**Work instructions**
Using the listing below, give the number of lines in which the string "height" appears, and nothing else.

**Provided data**
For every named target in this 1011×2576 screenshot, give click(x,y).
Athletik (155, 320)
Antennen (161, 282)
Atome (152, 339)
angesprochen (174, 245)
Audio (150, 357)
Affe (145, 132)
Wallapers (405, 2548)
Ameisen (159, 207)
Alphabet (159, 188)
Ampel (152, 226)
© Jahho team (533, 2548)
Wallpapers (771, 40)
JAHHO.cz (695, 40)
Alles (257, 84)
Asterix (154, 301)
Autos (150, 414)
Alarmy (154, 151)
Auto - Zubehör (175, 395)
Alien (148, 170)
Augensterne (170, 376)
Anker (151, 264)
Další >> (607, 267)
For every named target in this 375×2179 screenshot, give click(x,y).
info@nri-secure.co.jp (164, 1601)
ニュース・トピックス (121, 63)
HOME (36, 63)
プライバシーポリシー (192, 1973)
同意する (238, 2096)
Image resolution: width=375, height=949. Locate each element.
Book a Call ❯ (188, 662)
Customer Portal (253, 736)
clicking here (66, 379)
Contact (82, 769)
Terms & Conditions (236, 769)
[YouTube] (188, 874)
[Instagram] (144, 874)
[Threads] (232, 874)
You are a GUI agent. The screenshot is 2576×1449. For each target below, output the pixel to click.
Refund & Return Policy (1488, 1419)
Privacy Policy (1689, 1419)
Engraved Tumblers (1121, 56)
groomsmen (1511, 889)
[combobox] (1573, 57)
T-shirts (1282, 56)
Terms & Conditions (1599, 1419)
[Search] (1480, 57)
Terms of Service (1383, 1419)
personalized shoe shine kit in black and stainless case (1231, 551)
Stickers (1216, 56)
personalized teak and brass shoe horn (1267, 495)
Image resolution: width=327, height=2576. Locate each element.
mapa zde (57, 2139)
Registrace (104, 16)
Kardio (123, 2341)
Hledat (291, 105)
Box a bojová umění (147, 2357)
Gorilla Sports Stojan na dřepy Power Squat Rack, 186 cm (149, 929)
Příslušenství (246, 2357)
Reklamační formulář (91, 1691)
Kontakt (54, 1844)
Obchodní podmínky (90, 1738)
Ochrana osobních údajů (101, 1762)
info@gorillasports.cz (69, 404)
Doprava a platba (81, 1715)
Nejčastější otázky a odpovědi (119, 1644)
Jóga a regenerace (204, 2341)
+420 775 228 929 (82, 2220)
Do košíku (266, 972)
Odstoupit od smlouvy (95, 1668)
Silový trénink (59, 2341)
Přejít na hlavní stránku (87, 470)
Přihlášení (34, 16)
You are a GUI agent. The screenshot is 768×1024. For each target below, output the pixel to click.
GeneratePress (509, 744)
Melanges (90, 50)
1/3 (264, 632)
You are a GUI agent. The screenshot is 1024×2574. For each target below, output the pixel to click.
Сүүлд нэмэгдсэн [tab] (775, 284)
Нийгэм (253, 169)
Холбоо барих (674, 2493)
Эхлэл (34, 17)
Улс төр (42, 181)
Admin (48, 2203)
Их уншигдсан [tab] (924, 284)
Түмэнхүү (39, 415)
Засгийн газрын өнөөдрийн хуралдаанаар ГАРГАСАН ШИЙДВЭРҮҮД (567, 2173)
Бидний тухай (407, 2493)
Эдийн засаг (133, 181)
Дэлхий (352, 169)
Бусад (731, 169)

**Task response**
2